Task directions: Reproduce the closing part of the entries exactly: the line with "Open the Source Control view" and all lines after it, ending with the last line, and nothing else.
The records below:
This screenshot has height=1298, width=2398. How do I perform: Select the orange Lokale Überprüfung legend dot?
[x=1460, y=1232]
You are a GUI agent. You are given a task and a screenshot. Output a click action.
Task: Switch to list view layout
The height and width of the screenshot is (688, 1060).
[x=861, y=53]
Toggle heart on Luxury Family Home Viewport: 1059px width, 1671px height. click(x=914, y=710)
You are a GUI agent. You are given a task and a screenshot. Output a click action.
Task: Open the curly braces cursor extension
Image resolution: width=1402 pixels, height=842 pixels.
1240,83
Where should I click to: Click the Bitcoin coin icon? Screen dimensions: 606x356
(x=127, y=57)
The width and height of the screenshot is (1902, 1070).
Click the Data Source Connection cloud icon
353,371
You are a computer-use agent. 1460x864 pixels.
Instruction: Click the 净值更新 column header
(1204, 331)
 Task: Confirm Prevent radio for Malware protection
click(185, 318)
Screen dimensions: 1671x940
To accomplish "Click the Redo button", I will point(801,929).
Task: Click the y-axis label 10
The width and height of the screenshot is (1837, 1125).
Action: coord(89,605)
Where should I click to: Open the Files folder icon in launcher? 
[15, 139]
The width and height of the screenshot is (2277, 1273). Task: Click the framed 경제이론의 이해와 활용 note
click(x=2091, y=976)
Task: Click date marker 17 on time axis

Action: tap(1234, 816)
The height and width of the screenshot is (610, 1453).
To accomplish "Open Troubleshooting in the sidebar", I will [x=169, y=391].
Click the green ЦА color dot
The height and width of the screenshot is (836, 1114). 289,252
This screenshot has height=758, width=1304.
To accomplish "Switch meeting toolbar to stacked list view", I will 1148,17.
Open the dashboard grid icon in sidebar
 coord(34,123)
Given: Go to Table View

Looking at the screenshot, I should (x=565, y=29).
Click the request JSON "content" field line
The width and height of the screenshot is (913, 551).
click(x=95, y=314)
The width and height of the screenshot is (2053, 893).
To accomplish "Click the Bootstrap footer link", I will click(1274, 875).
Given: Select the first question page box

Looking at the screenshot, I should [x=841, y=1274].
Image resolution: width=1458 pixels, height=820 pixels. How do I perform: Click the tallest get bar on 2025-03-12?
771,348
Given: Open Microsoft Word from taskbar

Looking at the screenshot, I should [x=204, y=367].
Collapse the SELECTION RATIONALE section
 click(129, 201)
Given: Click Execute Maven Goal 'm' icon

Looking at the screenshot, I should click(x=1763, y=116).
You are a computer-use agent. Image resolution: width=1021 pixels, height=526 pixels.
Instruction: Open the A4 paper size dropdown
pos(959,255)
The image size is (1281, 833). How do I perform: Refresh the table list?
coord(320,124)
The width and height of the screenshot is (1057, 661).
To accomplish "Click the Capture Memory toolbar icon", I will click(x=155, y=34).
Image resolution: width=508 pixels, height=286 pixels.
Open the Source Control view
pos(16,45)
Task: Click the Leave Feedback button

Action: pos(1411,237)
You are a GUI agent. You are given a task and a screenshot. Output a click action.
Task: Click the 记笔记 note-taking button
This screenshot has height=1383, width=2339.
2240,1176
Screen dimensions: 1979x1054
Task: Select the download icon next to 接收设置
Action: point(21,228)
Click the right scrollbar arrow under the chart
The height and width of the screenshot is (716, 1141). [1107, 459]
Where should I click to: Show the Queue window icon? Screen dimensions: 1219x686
End of The records.
Answer to this exercise:
Open the Source Control view
pos(16,45)
Task: Click the Leave Feedback button

Action: pos(1411,237)
You are a GUI agent. You are given a task and a screenshot. Output a click action.
Task: Click the 记笔记 note-taking button
This screenshot has height=1383, width=2339.
2240,1176
Screen dimensions: 1979x1054
Task: Select the download icon next to 接收设置
Action: point(21,228)
Click the right scrollbar arrow under the chart
The height and width of the screenshot is (716, 1141). [1107, 459]
Where should I click to: Show the Queue window icon? Screen dimensions: 1219x686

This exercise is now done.